%%
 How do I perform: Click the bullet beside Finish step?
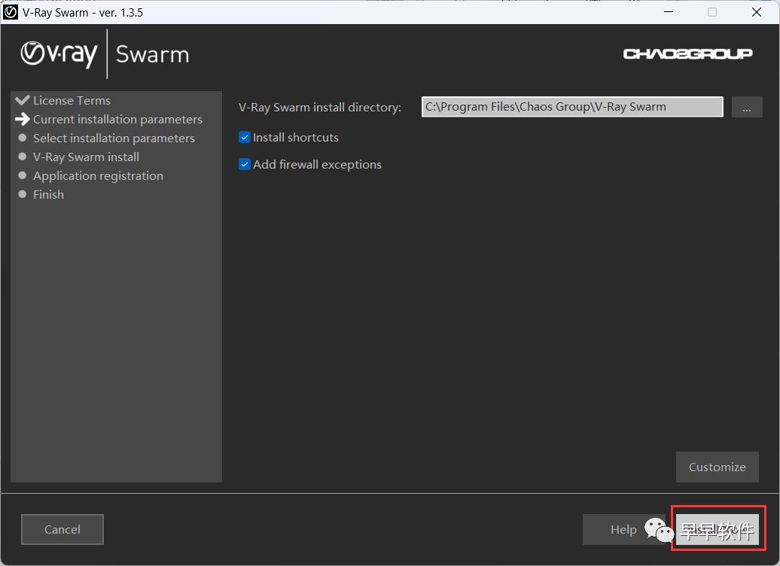click(23, 194)
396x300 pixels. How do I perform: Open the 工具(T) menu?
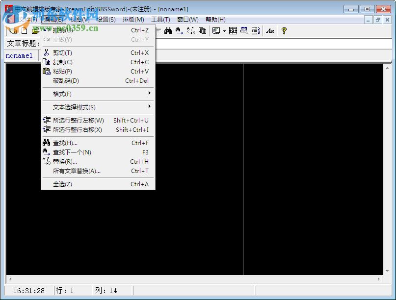(160, 20)
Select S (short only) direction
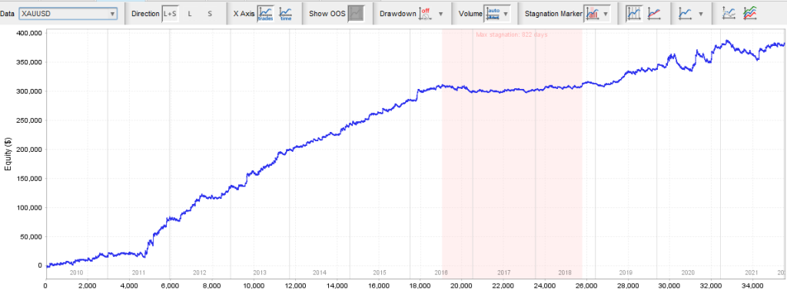Screen dimensions: 787x290 [x=210, y=14]
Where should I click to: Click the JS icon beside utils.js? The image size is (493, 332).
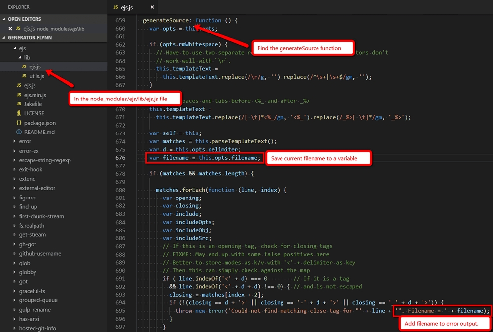point(24,76)
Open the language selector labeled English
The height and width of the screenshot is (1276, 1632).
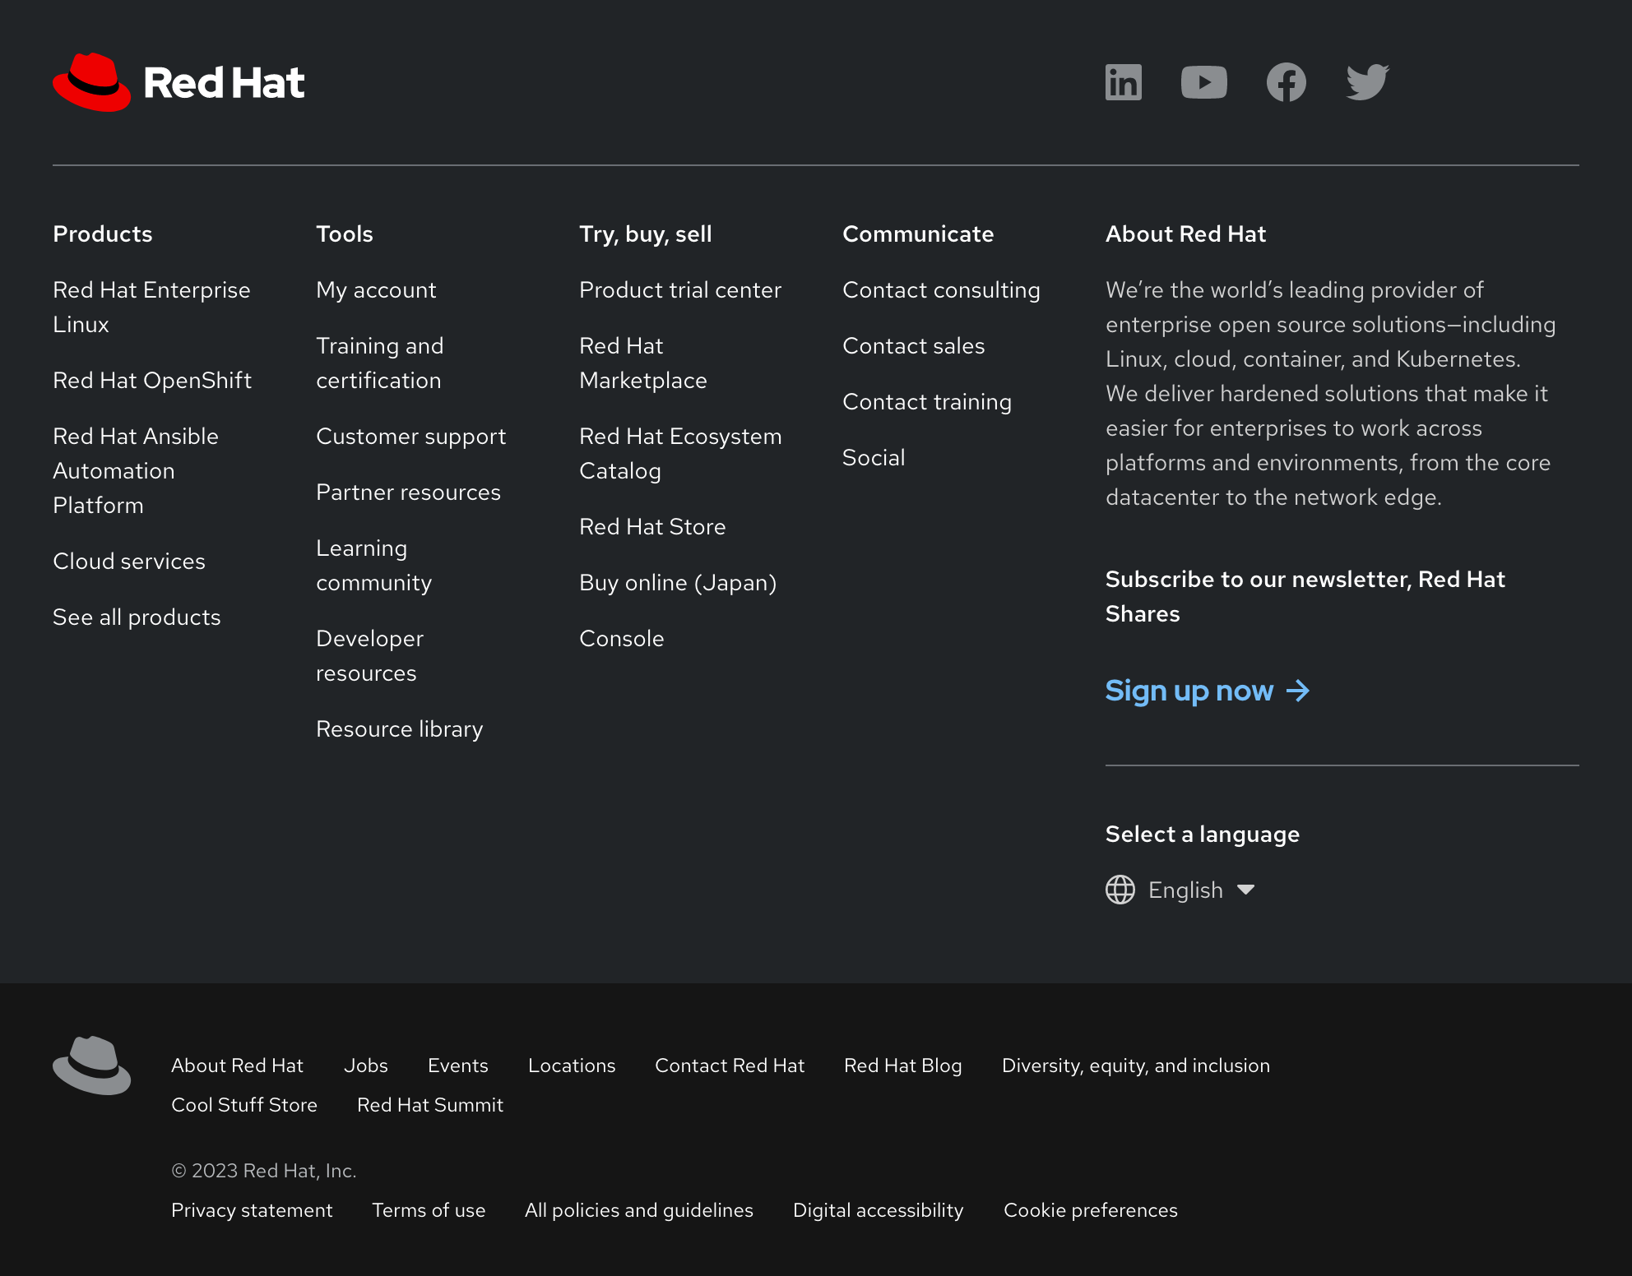click(x=1185, y=890)
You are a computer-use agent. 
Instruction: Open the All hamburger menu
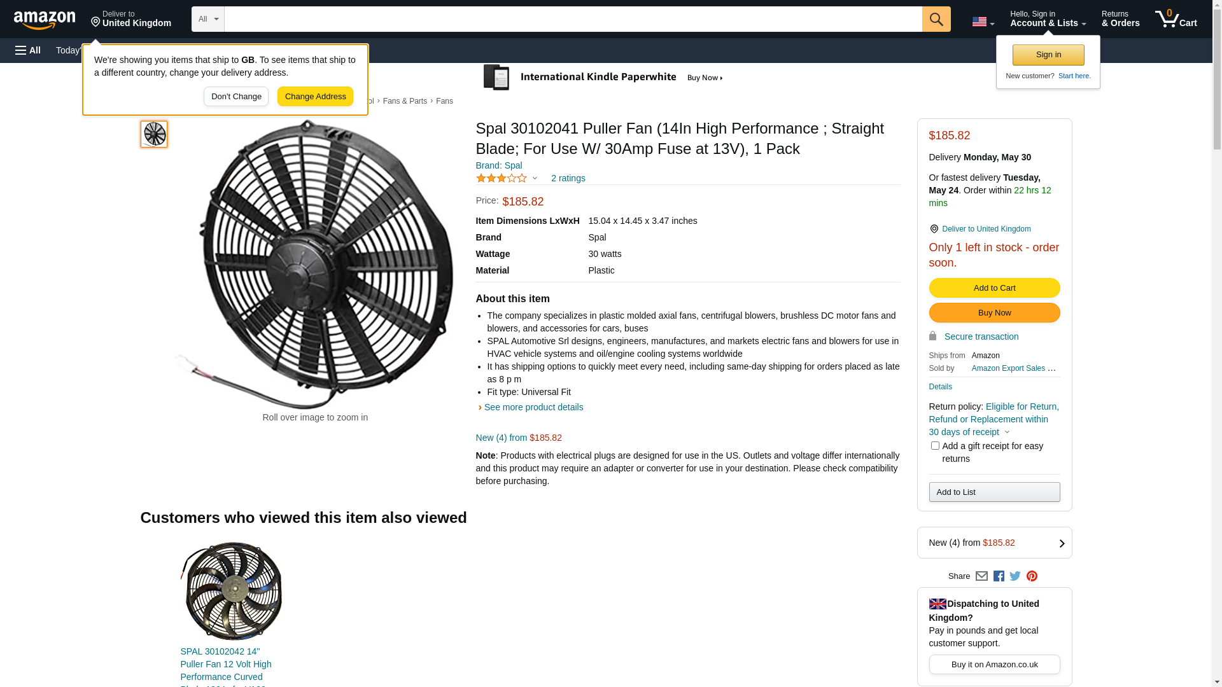28,50
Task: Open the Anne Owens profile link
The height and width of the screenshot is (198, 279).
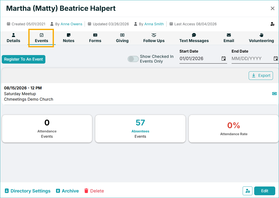Action: click(71, 24)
%%
From the line that contains "You are a computer-use agent." to the last line of the data, print each line exactly, both ends included, and omit the pictures.

Task solution:
You are a computer-use agent. 
Instruction: Open the All hamburger menu
28,50
Task: Open the Anne Owens profile link
The height and width of the screenshot is (198, 279).
Action: click(71, 24)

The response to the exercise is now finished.